(A block of data)
··········
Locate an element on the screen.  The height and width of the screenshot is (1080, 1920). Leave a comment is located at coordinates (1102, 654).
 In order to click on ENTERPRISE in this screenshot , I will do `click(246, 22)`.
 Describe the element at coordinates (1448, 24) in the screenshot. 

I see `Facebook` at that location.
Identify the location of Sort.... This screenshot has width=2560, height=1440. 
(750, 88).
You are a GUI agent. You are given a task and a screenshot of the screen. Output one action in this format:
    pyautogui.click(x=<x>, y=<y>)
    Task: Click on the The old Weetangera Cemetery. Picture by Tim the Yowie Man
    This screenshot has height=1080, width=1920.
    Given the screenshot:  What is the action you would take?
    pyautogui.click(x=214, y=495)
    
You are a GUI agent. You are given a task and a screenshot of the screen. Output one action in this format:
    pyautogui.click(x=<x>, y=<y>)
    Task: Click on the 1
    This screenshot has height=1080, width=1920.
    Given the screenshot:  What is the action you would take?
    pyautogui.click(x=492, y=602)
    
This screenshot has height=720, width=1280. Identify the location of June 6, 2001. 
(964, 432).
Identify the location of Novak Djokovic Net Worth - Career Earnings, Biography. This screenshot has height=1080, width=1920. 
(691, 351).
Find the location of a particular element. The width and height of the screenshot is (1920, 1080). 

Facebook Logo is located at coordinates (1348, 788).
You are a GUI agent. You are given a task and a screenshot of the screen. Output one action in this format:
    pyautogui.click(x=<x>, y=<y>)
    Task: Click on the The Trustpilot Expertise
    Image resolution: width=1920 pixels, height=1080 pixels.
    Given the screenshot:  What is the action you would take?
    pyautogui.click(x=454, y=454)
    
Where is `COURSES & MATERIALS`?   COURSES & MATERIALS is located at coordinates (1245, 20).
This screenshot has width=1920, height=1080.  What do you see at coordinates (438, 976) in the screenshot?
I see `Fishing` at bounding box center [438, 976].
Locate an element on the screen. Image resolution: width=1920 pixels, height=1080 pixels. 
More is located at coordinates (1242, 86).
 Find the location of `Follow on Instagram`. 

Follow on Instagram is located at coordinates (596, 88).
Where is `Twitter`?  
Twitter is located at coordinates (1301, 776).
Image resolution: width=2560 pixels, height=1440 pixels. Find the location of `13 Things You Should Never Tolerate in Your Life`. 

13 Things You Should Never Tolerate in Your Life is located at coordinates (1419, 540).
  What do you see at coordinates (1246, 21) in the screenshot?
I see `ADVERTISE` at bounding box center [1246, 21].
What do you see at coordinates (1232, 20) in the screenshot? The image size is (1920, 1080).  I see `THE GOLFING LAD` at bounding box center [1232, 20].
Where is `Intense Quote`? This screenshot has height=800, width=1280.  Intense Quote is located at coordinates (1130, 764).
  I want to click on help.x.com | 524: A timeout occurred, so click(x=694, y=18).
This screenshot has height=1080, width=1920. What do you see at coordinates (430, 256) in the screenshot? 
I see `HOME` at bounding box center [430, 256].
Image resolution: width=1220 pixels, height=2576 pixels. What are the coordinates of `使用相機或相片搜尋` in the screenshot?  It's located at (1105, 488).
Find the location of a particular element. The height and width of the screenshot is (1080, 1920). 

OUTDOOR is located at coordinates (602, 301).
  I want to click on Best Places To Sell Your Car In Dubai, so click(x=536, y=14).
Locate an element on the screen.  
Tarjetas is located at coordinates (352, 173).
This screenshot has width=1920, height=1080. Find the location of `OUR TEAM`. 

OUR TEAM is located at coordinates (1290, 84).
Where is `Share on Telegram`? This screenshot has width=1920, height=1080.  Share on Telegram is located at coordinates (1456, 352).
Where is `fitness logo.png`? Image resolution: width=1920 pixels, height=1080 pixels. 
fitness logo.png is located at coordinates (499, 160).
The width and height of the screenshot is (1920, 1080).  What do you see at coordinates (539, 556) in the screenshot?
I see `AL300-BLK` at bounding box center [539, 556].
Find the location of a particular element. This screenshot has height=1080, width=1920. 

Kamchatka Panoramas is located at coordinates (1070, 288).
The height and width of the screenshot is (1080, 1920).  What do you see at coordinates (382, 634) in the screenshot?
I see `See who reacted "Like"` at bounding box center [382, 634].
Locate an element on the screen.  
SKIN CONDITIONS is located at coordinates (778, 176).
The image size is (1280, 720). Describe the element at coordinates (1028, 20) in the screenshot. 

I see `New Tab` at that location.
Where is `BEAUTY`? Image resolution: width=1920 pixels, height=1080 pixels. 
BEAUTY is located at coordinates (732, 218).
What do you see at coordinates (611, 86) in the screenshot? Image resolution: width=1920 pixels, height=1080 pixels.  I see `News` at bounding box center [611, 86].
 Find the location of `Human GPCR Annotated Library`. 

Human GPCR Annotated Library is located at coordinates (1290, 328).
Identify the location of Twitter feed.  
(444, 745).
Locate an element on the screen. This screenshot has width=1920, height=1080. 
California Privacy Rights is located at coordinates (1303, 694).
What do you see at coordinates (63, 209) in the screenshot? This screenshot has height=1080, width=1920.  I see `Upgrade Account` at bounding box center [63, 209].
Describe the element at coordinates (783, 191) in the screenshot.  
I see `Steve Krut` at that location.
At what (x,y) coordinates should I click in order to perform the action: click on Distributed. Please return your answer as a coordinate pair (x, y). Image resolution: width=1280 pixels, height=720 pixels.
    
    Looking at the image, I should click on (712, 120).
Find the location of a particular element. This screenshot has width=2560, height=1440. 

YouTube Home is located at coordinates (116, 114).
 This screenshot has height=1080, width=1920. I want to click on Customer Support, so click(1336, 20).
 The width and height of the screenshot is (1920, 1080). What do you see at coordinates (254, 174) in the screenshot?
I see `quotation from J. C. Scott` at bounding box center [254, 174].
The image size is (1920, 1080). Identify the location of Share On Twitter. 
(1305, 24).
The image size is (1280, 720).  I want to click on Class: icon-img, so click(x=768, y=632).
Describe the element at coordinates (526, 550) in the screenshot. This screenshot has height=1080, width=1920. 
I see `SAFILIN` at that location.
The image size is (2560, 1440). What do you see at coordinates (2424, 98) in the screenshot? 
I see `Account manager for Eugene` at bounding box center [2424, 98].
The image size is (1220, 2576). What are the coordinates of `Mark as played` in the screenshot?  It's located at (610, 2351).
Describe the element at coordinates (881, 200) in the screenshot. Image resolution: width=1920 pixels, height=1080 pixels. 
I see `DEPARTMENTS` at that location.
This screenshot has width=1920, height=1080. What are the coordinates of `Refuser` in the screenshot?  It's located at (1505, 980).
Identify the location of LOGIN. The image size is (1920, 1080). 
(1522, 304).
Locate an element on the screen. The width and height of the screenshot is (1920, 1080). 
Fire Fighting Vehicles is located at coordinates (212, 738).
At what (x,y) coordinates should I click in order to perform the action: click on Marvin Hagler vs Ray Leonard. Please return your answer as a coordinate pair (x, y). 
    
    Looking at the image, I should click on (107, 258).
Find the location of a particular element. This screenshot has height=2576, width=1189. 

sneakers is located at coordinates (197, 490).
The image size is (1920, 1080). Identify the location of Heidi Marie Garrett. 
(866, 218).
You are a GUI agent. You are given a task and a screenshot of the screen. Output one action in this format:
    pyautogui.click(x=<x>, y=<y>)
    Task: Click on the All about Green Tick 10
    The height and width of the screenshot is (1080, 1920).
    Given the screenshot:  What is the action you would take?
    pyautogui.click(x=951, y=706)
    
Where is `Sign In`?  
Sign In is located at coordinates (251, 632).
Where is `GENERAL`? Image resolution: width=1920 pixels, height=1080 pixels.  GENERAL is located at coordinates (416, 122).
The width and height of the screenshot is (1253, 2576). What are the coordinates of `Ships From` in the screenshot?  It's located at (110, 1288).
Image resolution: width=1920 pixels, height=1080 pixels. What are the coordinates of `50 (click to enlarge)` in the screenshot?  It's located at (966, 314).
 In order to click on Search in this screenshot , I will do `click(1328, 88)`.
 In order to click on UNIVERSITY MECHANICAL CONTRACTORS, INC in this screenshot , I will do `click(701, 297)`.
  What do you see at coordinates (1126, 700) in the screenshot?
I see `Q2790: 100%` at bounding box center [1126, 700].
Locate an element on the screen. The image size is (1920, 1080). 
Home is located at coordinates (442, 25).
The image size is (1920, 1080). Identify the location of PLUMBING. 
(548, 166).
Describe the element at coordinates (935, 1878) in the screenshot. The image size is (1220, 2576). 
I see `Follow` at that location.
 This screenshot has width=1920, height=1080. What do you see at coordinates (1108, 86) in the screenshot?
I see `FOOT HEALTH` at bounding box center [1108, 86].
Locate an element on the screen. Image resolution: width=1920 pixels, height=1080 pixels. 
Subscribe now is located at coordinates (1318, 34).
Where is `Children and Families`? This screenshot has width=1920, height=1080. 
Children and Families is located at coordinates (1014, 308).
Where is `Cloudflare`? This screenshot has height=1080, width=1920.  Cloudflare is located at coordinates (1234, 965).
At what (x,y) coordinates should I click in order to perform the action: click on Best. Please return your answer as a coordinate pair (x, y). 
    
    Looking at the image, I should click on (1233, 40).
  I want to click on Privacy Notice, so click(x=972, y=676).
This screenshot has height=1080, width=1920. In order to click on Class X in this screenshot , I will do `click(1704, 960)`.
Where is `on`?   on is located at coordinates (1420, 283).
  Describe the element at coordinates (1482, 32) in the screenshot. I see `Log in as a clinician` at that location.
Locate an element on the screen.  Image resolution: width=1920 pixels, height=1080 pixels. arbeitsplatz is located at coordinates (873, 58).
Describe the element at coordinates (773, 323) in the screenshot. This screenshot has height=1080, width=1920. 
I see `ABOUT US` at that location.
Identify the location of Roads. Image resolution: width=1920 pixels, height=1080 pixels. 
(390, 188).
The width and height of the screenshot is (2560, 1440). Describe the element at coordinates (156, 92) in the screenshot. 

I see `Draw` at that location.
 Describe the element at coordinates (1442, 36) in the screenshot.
··········
■ Work to complete ■
Copy the material above word for word, everything from the line containing "Locate an element on the screen. The width" down to the line containing "Fire Fighting Vehicles", including both of those lines.

■ Problem solution ■
Locate an element on the screen. The width and height of the screenshot is (1920, 1080). 
Fire Fighting Vehicles is located at coordinates (212, 738).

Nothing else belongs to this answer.